Art strips away from itself all fixed restriction to a specific range of content and treatment, and makes Humanus its new holy of holies: i.e. the depths and heights of the human heart as such, mankind in its joys and sorrows, its strivings, deeds, and fates. (p607)

Hegel’s caveat would be that art should always try to depict the freedom of human spirit, and obey the ‘formal law of being simply beautiful’. For many contemporary artists, beauty falls outside their consideration altogether, and it is doubtful whether Hegel would have liked jarring work like Manzoni’s infamous ninety tin cans of shit... He could not have foreseen how far artists would take their freedom.

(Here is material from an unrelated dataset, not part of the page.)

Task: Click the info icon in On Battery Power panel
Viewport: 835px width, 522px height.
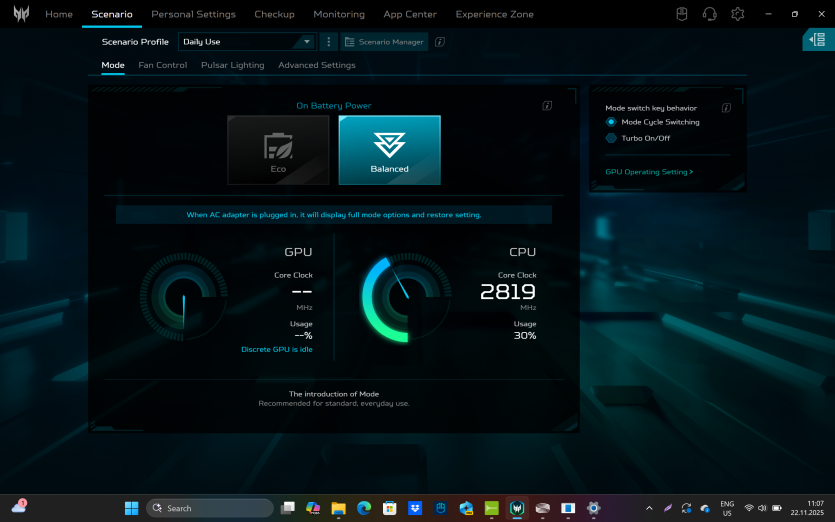Action: pyautogui.click(x=547, y=105)
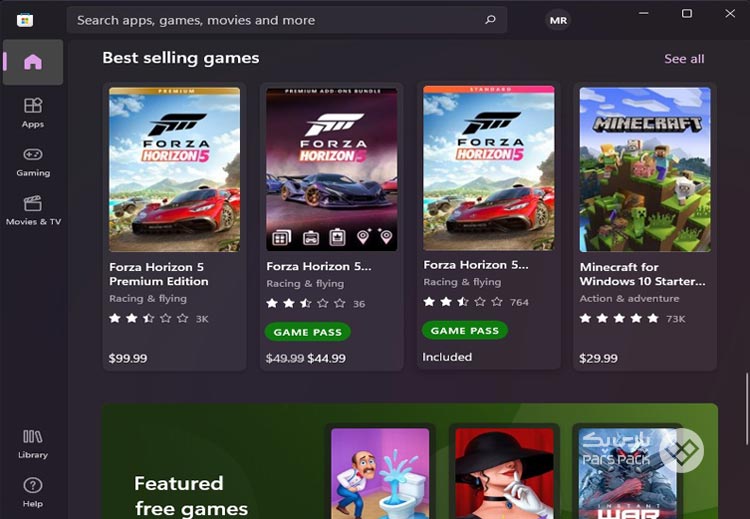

Hegel is often seen as a conservative, but his remarks are sometimes prescient. His insistence on beauty is proscriptive, but in his call for the freedom to dip into artistic styles and for a self-reflective art – ‘art invites us to intellectual consideration... for knowing philosophically what art is’ (p11) – we detect a foreshadowing of self-aware and conceptual modern art movements. For example Arthur Danto, in a (flawed) 1999 article on the ‘end of art thesis’ in Hegel, commented:

Only late in the twentieth century, through the realisation in artistic practice of the freedom Hegel foresaw, is his philosophy of art once again at the centre of aesthetic discussion.11

The academic Martin Donougho made another point concerning its contemporary relevance:

[The theme] suits our late modern (or postmodern) climate, a time of cultural crisis when contemporary art seems either to have run its course or to be of interest to just the few.12

Well, in a way. But our conception and practice of art is historical and therefore always in flux, and Hegel’s theory has dated. We no longer give credence to strange stuff about absolute Ideas, and his definition of art as a kind of fine art that fuses sensuousness and spirit through beauty was too narrow. The advent of new forms such as photography, cinema, pop music and digital animation shows that art is not at all a ‘thing of the past’, and there is no good reason to think its ability to reveal our humanity to us is diminished. Nor is there any need to place it in an arbitrary hierarchy: we are sceptical of his estimation of art as a lesser means to ‘truth’ compared to religion or philosophy. But I am not trying here to assess Hegelian aesthetics for the modern day. I am merely hoping to correct a common misrepresentation. 

Meanwhile it would help if people used more appropriate and less sensational labels than ‘the end of art’ for theories which don’t actually involve art ending. Just a thought.

Notes


Hegel: Aesthetics: Lectures on Fine Art, Vol. 1, translated by T.M. Knox (1975). Page numbers refer to this edition.

1. Benedetto Croce, Aesthetic (1902).
2. Hegel, The Encyclopedia Logic §15. https://www.marxists.org/reference/archive/hegel/works/sl/slintro.htm#SL15
3. Ibid., §14.
4. Ibid., §16.
5. Hegel, Introduction to Lectures on Fine Art, §5d, p31. All quotes are from the Knox translation.
6. Ibid., p38.
7. https://plato.stanford.edu/entries/hegel-aesthetics/ 
8. Hegel Lectures, p111.
9. Craig Matarrese, Starting with Hegel (2010), p157.
10. Cited in Kai Hammermeister, The German Aesthetic Tradition (2002), p103.
11. Arthur Danto, ‘Hegel’s End-of-Art Thesis’ in A New History of German Literature, eds. D.E. Wellbery and J. Ryan (2004). Danto has his own ‘end of art’ theory in which he claims that linear art history is over and has been replaced by a pluralism in which anything goes. This theory does not involve the actual ‘end’ of art any more than Hegel’s aesthetics does.
12. Martin Donougho, ‘Art and History: Hegel on the End, the Beginning and the Future of Art’ in Stephen Houlgate (ed.), Hegel and the Arts (2007).